At Play in the Depth of Sonic Field

Raised High in Badwater Basin by Andrew Weathers



Even without the title Raised High in Badwater Basin, this two-song set by Andrew Weathers would bring to mind a quiet burble akin to the continuous motion of water — well, at least the first track, “Last Light at Sonora Pass,” would. That parallel is thanks to the pixelated nature of the music, which is built from a slow, gently random occurrence of very slight notes, small instances of tone.

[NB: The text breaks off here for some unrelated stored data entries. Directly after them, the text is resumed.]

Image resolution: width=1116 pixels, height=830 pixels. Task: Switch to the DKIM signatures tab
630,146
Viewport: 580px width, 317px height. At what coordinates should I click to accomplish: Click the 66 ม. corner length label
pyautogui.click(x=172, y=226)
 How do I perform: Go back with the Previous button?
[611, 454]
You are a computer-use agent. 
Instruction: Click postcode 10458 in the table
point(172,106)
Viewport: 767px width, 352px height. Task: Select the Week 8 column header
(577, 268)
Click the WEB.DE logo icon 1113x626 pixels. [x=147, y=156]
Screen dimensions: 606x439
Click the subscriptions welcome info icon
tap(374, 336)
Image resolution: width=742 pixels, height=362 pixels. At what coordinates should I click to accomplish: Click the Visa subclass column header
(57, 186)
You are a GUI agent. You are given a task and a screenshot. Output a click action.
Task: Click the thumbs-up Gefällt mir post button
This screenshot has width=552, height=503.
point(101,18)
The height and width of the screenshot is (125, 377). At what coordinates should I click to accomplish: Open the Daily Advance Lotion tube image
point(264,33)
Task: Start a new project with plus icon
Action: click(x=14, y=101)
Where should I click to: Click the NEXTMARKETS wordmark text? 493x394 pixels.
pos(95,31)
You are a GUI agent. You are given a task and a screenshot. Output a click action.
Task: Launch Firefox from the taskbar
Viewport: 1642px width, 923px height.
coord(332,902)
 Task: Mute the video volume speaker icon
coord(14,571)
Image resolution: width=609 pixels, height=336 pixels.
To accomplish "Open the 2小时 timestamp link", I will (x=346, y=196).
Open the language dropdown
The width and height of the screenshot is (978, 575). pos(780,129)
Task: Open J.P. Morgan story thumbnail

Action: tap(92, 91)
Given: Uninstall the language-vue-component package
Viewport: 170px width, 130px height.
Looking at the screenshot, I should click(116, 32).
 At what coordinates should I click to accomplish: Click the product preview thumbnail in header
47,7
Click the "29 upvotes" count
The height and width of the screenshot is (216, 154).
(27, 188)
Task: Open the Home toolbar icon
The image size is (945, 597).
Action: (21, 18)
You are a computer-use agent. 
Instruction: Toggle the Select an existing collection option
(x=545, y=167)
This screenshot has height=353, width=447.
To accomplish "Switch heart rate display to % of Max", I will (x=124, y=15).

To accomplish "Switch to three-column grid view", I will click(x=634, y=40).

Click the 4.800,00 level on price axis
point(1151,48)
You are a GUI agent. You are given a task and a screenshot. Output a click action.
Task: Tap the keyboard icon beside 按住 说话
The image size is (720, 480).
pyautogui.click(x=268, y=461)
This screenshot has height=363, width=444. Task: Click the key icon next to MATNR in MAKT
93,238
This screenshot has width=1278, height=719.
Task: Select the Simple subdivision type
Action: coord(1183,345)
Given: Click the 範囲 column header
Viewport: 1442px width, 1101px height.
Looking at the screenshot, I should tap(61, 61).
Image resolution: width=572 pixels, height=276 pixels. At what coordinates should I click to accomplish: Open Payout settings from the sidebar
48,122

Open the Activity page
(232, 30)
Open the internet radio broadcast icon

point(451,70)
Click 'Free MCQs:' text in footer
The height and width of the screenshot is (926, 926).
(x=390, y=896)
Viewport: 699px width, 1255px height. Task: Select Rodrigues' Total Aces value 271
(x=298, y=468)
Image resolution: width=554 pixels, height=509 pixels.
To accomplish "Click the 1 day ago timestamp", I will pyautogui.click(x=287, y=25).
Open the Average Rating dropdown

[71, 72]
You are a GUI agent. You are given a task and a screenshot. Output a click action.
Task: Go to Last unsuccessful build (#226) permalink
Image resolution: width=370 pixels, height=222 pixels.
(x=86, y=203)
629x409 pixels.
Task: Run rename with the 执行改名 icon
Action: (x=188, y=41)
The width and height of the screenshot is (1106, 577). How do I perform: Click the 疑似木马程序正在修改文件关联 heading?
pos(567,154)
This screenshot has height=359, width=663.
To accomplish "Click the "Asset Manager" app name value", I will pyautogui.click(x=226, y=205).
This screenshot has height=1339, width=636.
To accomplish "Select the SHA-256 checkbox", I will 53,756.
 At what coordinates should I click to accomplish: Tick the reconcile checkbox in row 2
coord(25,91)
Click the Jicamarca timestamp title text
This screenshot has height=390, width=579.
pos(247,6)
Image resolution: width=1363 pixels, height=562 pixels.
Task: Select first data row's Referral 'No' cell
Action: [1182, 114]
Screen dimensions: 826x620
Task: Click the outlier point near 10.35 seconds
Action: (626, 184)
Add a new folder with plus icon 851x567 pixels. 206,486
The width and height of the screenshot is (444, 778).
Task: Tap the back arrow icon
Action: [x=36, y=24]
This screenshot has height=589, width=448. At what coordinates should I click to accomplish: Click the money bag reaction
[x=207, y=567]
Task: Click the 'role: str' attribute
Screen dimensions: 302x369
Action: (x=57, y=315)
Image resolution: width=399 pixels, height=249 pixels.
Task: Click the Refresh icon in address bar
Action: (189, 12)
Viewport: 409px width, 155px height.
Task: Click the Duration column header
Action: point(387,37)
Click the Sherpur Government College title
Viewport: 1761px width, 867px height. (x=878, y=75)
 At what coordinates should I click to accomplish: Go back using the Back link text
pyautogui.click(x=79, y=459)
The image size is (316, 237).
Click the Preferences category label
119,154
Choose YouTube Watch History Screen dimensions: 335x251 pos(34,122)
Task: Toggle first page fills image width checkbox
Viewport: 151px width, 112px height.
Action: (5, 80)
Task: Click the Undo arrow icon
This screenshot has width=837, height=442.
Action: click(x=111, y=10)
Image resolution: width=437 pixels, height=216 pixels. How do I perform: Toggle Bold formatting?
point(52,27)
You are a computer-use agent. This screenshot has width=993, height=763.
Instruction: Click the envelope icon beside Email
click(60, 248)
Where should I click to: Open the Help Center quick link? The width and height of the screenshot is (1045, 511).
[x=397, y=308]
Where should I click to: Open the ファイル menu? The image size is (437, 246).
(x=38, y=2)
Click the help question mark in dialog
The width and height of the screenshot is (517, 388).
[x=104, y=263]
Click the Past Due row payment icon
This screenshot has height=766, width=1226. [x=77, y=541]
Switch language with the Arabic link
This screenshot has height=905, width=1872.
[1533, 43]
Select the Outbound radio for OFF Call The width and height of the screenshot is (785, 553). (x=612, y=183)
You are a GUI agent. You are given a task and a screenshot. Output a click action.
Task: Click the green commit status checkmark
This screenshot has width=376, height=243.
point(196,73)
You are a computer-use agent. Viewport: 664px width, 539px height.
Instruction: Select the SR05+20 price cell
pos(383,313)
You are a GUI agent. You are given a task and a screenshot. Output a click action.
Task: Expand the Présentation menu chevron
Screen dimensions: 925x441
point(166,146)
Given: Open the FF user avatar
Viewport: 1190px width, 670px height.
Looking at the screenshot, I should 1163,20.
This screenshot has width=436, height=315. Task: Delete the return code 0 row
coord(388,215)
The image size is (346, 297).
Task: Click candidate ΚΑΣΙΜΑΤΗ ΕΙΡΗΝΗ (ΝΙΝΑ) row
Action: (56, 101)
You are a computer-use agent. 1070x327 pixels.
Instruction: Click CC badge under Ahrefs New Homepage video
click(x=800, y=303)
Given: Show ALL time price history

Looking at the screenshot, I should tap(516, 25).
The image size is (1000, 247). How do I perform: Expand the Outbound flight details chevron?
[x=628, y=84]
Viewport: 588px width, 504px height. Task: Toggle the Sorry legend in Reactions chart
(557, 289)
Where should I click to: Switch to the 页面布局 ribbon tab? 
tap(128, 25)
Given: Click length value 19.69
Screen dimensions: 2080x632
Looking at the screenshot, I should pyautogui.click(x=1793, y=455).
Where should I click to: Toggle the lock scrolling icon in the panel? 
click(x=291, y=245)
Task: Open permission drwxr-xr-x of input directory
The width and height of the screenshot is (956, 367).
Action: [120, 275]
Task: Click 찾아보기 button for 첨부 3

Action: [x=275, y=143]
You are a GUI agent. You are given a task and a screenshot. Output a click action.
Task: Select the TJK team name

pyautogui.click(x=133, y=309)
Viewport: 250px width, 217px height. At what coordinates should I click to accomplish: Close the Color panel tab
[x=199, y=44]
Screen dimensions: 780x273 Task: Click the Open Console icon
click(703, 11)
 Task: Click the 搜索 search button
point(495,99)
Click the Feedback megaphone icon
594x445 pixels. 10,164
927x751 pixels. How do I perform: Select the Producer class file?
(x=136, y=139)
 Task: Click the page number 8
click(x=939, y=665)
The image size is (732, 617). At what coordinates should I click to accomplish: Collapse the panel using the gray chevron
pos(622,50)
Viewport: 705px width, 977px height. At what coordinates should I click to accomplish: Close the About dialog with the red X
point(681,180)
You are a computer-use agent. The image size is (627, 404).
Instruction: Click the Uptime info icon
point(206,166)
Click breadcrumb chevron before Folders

What pushes “Last Light” beyond pixel-stuff is an underlying shimmer that comes and goes, lending depth of field, as well as the occasional, if muffled, presence of field recordings that had me repeatedly pausing the track to see what was happening outside my window when in fact it was happening right there in the room. That balance between foreground and background is flipped on the second track, “There’s Gold in These Hills,” in which the seeming background material, an intense raga-like treat akin to a fine Terry Riley piece, commands the majority of the piece, and the more Western-melodic material, such as it is, appears as a rarified series of simple chords. Beautiful, rewarding work, throughout. Both tracks are nearly 15 minutes long, allowing for immersive listening.



Originally posted for free download at basicsounds.ca and at andrewweathers.bandcamp.com, though you can pay a little, if you like, at the latter. More from Weathers at andrewweathers.com.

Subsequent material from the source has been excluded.